Again we have the usual rules as explained for maps. Thus if x < y is true then y < x must be false; x < y and y < z must imply x < z; and x = y and y = x must be the same.
For the convenience of the user the function Equivalent_Elements is declared explicitly. It is equivalent to 
function Equivalent_Elements(Left, Right: Element_Type) return Boolean is
   return not (Left < Right) and not (Right < Left);
end Equivalent_Elements;
This function Equivalent_Elements corresponds to the formal generic parameter of the same name in the hashed sets package discussed below. This should make it easier to convert between the two forms of packages.
function "=" (Left, Right: Set) return Boolean;
function Equivalent_Sets(Left, Right: Set) return Boolean;
function To_Set(New_Item: Element_Type) return Set;
function Length(Container: Set) return Count_Type;
function Is_Empty(Container: Set) return Boolean;
procedure Clear(Container: in out Set);
Note the addition of Equivalent_Sets and To_Set. Two sets are equivalent if they have the same number of elements and the pairs of elements are equivalent. This contrasts with the function "=" where the pairs of elements have to be equal rather than equivalent. Remember that elements might be equivalent but not equal (as in the example of a string mentioned above). The function To_Set takes a single element and creates a set. It is particularly convenient when used in conjunction with operations such as Union described below. The other subprograms are as in the other containers.
function Element(Position: Cursor) return Element_Type;
procedure Replace_Element(
      Container: in out Set;
      Position: in Cursor;
      New_Item: in Element_Type);
procedure Query_Element(
      Position: in Cursor;
      Process: not null access procedure (Element: in Element_Type));
Again these are much as expected except that there is no procedure Update_Element. This is because the elements are arranged in terms of their own value (either by order or through the hash function) and if we just change an element in situ then it might become out of place (this problem does not arise with the other containers). This also means that Replace_Element has to ensure that the value New_Item is not equivalent to an element in a different position; if it is then Program_Error is raised.
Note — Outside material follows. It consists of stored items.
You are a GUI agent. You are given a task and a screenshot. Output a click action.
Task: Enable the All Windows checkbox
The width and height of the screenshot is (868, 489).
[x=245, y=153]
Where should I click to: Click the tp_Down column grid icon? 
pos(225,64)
We will return to the problem of the missing Update_Element later.
procedure Move(Target, Source: in out Set);
This is just as for the other containers.
procedure Insert(
      Container: in out Set;
      New_Item: in Element_Type;
      Position: out Cursor;
      Inserted: out Boolean);
procedure Insert(
      Container: in out Set;
      New_Item: in Element_Type);
These insert a new element into the set unless an equivalent element already exists. If it does exist then the first one returns with Inserted set to False and Position indicating the element whereas the second raises Constraint_Error (the element value is not changed). If an equivalent element is not in the set then it is added and Position is set accordingly.
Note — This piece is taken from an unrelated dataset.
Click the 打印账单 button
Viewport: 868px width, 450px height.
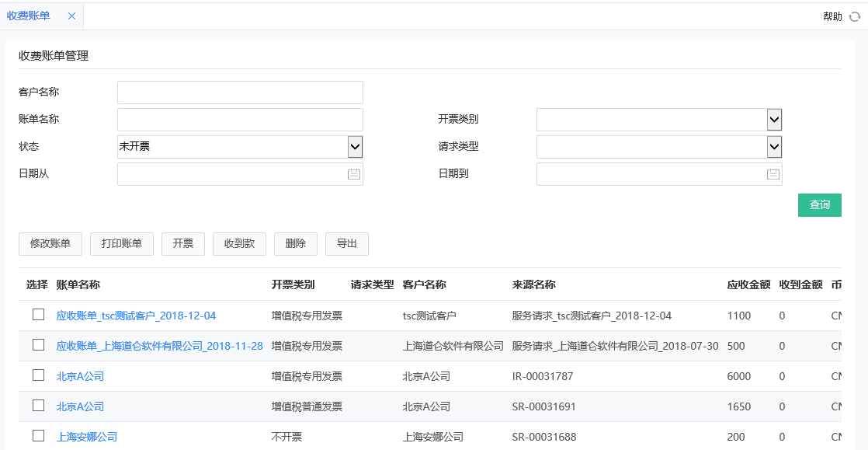(x=121, y=243)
procedure Include(Container: in out Set; New_Item: in Element_Type);
This is somewhat like the last Insert except that if an equivalent element is already in the set then it is replaced (rather than raising Constraint_Error).
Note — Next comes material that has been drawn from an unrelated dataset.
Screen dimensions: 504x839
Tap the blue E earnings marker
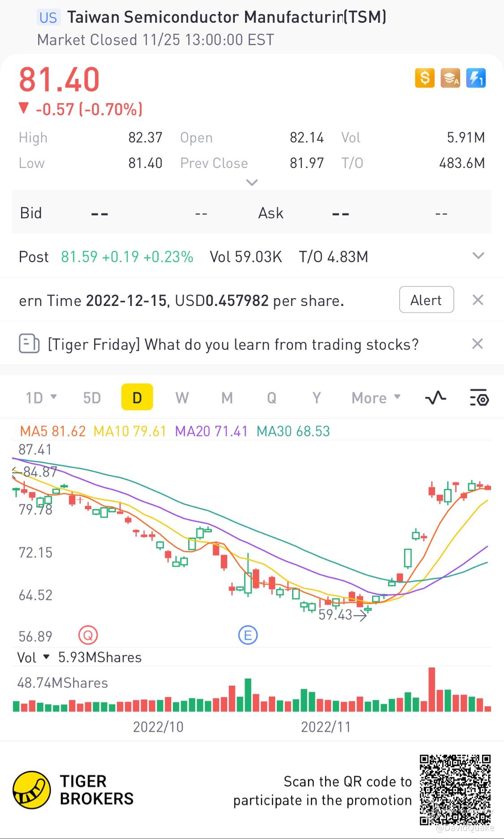tap(248, 635)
procedure Replace(Container: in out Set; New_Item: in Element_Type);
In this case, Constraint_Error is raised if an equivalent element does not already exist.
procedure Exclude(Container: in out Set; Item: in Element_Type);
If an element equivalent to Item is already in the set, then it is deleted.
procedure Delete(Container: in out Set; Item: in Element_Type);
procedure Delete(Container: in out Set; Position: in out Cursor);
These delete an element. In the first case if there is no such equivalent element then Constraint_Error is raised. In the second case if the cursor is No_Element then again Constraint_Error is also raised – there is also a check to ensure that the cursor otherwise does designate an element in the correct set (remember that cursors designate both an entity and the container); if this check fails then Program_Error is raised.
And now some new stuff, the usual set operations.
procedure Union(Target: in out Set; Source: in Set);
function Union(Left, Right: Set) return Set;
function "or" (Left, Right: Set) return Set renames Union;
procedure Intersection(Target: in out Set; Source: in Set);
function Intersection(Left, Right: Set) return Set;
function "and" (Left, Right: Set) return Set renames Intersection;
procedure Difference(Target: in out Set; Source: in Set);
function Difference(Left, Right: Set) return Set;
function "–" (Left, Right: Set) return Set renames Difference;
procedure Symmetric_Difference(Target: in out Set; Source: in Set);
function Symmetric_Difference (Left, Right: Set) return Set;
function "xor" (Left, Right: Set) return Set renames Symmetric_Difference;
These all do exactly what one would expect using the equivalence relation on the elements.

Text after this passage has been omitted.